Metadata Update from @tkopecek:
- Pull-request tagged with: testing-ready

3 years ago

This looks reasonable, but I don't offhand know of a replicator for #2221 to verify that the problem is fixed.

I'm puzzled.

The new fallback code says it is for older rpms and references the add_rpm_sig() function on the hub. However, what the cli was already doing is effectively the "more expensive check" that the hub falls back to for older rpms.

Basically the hub tries to verify things withing invoking rpmlib first (it is at that point working with a detached signature header, not a full rpm), but there are cases with old rpms where Koji's simplistic rpm header parsing give the wrong md5. So when the first check fails it falls back to using rpmlib. In order to do that, it has to piece together a temporary rpm file to feed to rpmlib.

In this code, we have a full rpm file. The initial check is using rpmlib, which is basically the "most expensive" fallback from the hub function. This patch adds a fallback to that to try using with koji's RawHeader instead.

It would be very surprising for rpmlib to report the wrong md5sum for an rpm, and it would be even more surprising for the simple check with koji's RawHeader to do a better job in such cases.

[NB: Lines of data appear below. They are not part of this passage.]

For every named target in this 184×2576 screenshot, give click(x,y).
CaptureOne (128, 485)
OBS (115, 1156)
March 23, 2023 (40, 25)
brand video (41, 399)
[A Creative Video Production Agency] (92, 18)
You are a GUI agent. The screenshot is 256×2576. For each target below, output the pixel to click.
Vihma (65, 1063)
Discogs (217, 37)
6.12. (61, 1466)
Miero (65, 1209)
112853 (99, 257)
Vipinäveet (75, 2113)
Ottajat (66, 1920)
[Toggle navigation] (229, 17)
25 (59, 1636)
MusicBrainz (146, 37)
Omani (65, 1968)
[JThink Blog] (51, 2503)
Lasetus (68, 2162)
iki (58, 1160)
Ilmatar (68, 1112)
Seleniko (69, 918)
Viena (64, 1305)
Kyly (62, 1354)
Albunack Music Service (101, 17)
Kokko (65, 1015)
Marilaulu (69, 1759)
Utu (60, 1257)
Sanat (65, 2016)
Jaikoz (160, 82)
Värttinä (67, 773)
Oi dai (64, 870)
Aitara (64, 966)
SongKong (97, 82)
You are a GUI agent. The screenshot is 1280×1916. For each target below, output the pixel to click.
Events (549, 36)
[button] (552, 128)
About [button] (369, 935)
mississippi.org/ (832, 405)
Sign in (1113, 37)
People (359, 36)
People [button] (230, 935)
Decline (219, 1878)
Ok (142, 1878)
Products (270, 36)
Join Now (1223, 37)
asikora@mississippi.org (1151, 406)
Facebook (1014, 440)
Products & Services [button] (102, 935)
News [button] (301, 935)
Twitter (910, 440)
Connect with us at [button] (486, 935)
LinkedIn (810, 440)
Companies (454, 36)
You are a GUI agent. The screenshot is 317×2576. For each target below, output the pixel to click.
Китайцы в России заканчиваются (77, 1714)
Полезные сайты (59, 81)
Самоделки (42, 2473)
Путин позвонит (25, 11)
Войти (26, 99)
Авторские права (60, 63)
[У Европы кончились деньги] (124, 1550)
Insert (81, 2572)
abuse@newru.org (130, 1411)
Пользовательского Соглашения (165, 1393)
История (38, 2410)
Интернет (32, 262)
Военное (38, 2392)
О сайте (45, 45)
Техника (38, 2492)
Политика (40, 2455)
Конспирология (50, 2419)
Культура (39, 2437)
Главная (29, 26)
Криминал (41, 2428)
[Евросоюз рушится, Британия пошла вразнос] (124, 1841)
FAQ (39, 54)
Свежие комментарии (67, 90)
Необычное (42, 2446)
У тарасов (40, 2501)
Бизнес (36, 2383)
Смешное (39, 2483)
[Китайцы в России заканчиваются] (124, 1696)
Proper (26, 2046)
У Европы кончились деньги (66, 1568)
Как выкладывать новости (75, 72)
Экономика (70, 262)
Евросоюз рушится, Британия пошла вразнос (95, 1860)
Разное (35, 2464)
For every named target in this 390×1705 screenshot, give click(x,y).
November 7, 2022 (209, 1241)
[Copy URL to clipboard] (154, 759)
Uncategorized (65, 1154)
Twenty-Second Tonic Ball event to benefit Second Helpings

After looking further, I'm really not sure about this and I'd like to see some example rpms that manifest #2221 and are fixed by this change.

After getting the problem to replicate, I don't think this is the right solution.

The problem here is that we use _decode_item() in get_header_field. This comes from the original PY3 work for the hub in #921. It's unclear to me if that is really needed (rpmlib in py3 seems to return strings for the string fields already), but in any case it should not be done for sigmd5 which is binary data. rpmlib seems to understand this as sigmd5 is about the only bytes value in the few rpms I've looked at.

@julian8628 do you recall what problems you were seeing back then that prompted you to write

I found koji.get_rpm_header() will return different result between py2 and py3, because of the differences of the string/byte types.
like the case in PR #1068, should we make the result to only contain strings?

Anyway, I've got a simple change here (#2268) that seems to solve the problem

@julian8628 do you recall what problems you were seeing back then that prompted you to write

it is about #1069
with python2, rpmlib returns values in headers as string, but with python3 it is bytes

Thanks, I wonder if rpmlib's py3 behavior has changed since then. I don't see bytes values there now.

Ah yes. If I try on, say, Fedora 27, the header object from rpmlib reports all bytes values. E.g.

>>> hdr[rpm.RPMTAG_SUMMARY]
b'The common Python RPM macros'

This is no longer the case in Fedora 31. I haven't dug through to see exactly when it changed. I guess the change I have in #2268 is the safest then, in case someone is running with py3 and an older rpm. I'll add a comment in the code about this.

Fixed in #2268, closing this one.

Pull-Request has been closed by tkopecek

3 years ago

Metadata Update from @tkopecek:
- Pull-request untagged with: testing-ready

3 years ago